### Available records

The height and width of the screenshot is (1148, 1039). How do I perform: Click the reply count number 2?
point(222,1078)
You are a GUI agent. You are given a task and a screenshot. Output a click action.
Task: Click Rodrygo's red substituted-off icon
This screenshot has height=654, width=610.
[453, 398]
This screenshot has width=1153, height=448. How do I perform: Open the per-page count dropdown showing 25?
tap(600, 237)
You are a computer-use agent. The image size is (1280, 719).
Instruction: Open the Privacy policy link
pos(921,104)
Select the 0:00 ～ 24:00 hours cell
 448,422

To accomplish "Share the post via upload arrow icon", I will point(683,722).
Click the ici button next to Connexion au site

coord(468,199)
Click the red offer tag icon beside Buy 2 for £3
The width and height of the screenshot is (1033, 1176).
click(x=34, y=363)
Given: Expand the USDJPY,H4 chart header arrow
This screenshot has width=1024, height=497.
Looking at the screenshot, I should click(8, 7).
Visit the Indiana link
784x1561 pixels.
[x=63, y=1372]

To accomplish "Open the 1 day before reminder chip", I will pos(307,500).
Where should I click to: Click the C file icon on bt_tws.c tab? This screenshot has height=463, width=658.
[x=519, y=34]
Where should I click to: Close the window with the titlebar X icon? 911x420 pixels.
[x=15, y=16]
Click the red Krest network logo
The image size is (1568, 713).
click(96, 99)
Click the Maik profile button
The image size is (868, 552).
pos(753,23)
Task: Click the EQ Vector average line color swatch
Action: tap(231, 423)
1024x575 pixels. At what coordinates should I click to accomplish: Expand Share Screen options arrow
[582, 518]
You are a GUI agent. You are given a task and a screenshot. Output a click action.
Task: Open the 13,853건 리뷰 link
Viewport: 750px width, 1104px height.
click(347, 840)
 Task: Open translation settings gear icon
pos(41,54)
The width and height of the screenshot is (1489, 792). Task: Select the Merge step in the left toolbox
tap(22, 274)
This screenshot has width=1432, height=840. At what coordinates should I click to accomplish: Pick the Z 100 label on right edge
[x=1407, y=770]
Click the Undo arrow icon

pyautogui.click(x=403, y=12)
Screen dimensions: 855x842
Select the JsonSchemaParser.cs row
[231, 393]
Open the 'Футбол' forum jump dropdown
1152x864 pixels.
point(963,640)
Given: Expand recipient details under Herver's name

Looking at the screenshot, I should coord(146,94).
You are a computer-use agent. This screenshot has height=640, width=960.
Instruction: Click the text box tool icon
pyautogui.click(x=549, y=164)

### What the task asks
Give the number of lines in the data that contain the string "computer" and nothing more.

### Written reply
2